Older Internet users might ask "wait, I heard these properties somewhere before". And you are right. The early internet does exactly that! We started out storing everything on Mainframes. Mainframes are designed to be iron solid and won't easily go down. But then, after home computing took off. People start hosting their site on their own systems. Your machine getting rekted by lightning does not mean other sites going down too. Likewise some black hat on your ISP's network does not necessary mean you loose Internet access. Pages can also be cached by proxies in case the above 2 situation happens. Is the Internet already Web 3.0?

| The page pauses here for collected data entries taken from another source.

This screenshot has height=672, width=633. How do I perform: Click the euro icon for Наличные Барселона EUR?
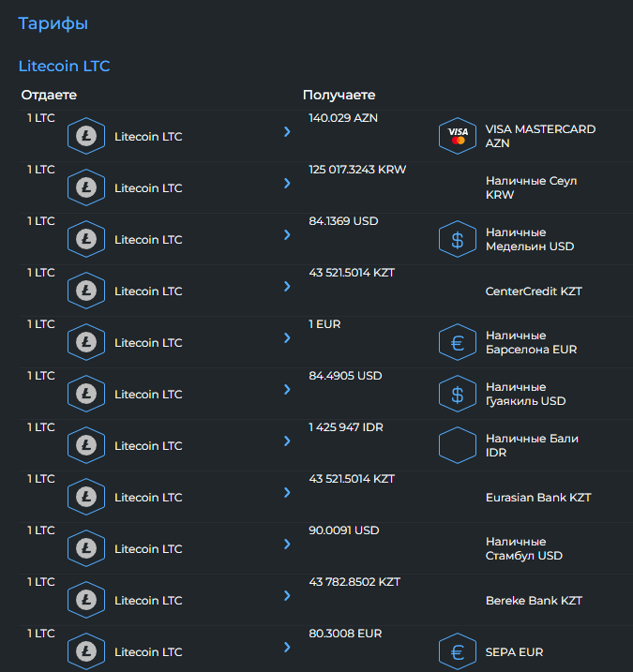tap(458, 342)
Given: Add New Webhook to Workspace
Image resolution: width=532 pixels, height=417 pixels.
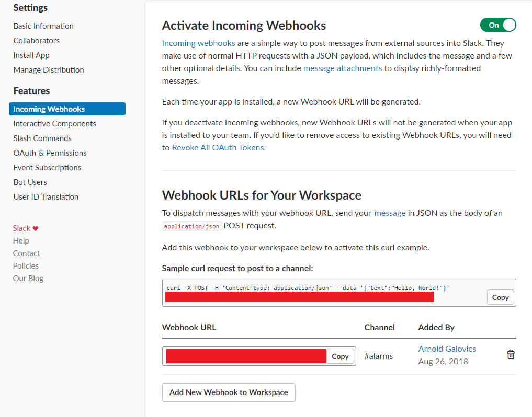Looking at the screenshot, I should pos(229,392).
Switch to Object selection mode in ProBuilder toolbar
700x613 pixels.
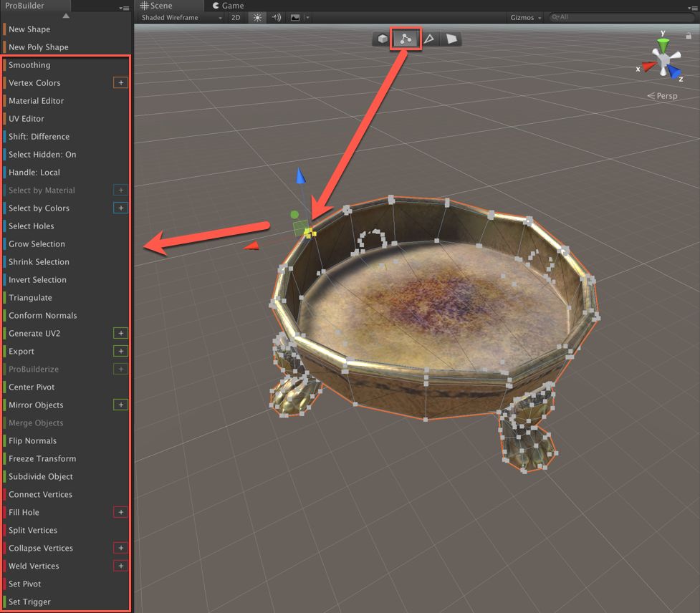pyautogui.click(x=382, y=39)
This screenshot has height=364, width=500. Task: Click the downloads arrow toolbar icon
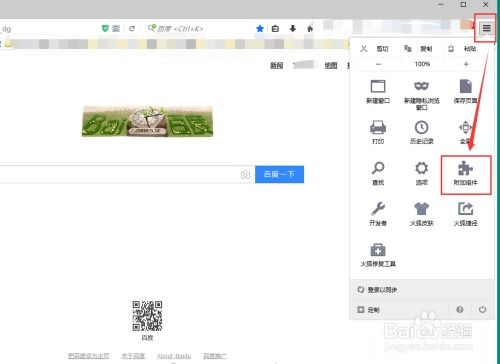[x=293, y=29]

No. Yes, the Internet is a decentralized system and meets the quiteria. But it lacks two core idea that most Web3 advocate either ignores or doesn't know they need - servicification and availability. The Internet is not just a service provided by ISPs. It's infrastructure. But look at Web3 projects today, they are services. DeFi, NFT Exchange, etc.. They are (more or less) usable by ordinary people. You don't need a degree in computer science to use them. Second, like the big iron. Services now are designed to be as available as possible. Multi-region data centers, availability zone, load balancer, you name it. But that all depends on the project owner wanting to keep the service running. Let's say I enjoy watching videos on YouTube. Google can delete YouTube from their network completely and no one can do anything about it.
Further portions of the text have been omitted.